# What the exercise asks
Reproduce the items below verbatim, line for line and in their original order.

# Stored data
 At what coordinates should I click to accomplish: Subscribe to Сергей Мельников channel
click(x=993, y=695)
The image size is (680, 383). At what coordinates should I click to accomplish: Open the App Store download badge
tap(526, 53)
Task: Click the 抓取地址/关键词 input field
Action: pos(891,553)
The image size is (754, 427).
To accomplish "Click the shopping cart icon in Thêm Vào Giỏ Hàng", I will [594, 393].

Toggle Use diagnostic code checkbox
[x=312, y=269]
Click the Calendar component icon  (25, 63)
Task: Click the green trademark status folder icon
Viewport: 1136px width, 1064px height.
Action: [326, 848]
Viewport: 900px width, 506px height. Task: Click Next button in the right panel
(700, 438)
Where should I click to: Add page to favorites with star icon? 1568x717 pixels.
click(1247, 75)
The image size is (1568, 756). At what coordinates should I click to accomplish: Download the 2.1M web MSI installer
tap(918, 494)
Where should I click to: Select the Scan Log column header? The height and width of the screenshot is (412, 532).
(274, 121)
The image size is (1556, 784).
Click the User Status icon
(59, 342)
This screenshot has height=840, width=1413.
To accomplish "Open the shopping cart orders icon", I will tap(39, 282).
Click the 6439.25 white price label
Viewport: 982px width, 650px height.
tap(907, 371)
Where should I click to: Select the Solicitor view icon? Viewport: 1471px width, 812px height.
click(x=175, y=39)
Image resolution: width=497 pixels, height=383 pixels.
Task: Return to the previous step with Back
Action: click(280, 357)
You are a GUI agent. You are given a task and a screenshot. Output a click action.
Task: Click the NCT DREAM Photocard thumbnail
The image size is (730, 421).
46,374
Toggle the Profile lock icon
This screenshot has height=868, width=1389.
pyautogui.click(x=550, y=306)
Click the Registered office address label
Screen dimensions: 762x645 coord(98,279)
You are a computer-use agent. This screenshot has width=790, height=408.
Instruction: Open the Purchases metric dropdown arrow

# Solution to this exercise
 At what coordinates should I click to accomplish: Subscribe to Сергей Мельников channel
click(x=993, y=695)
The image size is (680, 383). At what coordinates should I click to accomplish: Open the App Store download badge
tap(526, 53)
Task: Click the 抓取地址/关键词 input field
Action: pos(891,553)
The image size is (754, 427).
To accomplish "Click the shopping cart icon in Thêm Vào Giỏ Hàng", I will [594, 393].

Toggle Use diagnostic code checkbox
[x=312, y=269]
Click the Calendar component icon  (25, 63)
Task: Click the green trademark status folder icon
Viewport: 1136px width, 1064px height.
Action: [326, 848]
Viewport: 900px width, 506px height. Task: Click Next button in the right panel
(700, 438)
Where should I click to: Add page to favorites with star icon? 1568x717 pixels.
click(1247, 75)
The image size is (1568, 756). At what coordinates should I click to accomplish: Download the 2.1M web MSI installer
tap(918, 494)
Where should I click to: Select the Scan Log column header? The height and width of the screenshot is (412, 532).
(274, 121)
The image size is (1556, 784).
Click the User Status icon
(59, 342)
This screenshot has height=840, width=1413.
To accomplish "Open the shopping cart orders icon", I will tap(39, 282).
Click the 6439.25 white price label
Viewport: 982px width, 650px height.
tap(907, 371)
Where should I click to: Select the Solicitor view icon? Viewport: 1471px width, 812px height.
click(x=175, y=39)
Image resolution: width=497 pixels, height=383 pixels.
Task: Return to the previous step with Back
Action: click(280, 357)
You are a GUI agent. You are given a task and a screenshot. Output a click action.
Task: Click the NCT DREAM Photocard thumbnail
The image size is (730, 421).
46,374
Toggle the Profile lock icon
This screenshot has height=868, width=1389.
pyautogui.click(x=550, y=306)
Click the Registered office address label
Screen dimensions: 762x645 coord(98,279)
You are a computer-use agent. This screenshot has width=790, height=408.
Instruction: Open the Purchases metric dropdown arrow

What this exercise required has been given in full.